TO DO
What lines in the records below include the word "Moravský"? Return each one.

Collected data

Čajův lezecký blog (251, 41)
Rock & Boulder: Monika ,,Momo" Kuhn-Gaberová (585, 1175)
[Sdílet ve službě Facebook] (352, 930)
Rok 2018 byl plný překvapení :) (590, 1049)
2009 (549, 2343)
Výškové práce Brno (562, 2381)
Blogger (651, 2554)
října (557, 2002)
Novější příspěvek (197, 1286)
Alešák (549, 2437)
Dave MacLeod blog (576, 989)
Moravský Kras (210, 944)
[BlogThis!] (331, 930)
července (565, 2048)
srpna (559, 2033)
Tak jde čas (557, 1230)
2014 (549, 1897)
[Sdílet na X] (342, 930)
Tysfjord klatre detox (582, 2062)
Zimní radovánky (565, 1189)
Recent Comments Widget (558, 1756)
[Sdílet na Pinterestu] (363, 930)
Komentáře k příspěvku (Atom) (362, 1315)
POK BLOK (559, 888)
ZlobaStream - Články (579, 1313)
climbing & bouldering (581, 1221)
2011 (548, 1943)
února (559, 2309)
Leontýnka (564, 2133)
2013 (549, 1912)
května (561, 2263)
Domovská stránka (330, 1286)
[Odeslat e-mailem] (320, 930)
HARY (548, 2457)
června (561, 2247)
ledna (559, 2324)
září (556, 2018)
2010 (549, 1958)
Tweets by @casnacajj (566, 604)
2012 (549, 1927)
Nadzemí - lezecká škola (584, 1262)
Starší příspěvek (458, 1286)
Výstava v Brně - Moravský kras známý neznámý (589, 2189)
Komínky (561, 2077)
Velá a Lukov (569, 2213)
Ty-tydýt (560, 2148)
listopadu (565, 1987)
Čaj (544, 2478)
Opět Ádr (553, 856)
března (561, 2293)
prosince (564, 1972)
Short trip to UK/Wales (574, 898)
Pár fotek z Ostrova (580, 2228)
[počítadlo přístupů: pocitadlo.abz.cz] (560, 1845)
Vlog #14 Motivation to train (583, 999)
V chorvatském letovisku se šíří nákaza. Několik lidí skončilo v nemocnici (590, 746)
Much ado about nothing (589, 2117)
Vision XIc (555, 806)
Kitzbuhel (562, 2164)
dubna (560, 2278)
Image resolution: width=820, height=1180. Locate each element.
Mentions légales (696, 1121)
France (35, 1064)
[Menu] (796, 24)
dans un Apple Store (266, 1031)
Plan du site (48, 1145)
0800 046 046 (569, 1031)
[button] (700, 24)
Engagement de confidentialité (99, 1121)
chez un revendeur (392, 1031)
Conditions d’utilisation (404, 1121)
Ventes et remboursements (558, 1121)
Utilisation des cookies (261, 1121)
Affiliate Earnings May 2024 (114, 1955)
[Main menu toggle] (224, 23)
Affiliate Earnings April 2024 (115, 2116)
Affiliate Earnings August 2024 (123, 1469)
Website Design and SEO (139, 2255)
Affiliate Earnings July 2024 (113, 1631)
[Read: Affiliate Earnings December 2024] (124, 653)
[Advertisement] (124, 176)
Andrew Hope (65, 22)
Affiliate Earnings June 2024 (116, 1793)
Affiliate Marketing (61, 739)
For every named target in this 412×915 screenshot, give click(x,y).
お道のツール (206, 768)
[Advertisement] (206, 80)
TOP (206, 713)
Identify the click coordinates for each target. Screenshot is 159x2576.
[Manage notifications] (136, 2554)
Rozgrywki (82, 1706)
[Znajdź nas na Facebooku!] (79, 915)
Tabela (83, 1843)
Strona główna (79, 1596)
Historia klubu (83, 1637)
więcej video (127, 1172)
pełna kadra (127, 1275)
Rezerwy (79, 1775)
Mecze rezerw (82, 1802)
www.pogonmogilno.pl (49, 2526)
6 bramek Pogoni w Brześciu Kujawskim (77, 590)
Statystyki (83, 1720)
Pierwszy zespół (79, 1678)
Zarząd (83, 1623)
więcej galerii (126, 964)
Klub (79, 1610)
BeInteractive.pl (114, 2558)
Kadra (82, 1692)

WRITTEN SOLUTION
Moravský Kras (210, 944)
Výstava v Brně - Moravský kras známý neznámý (589, 2189)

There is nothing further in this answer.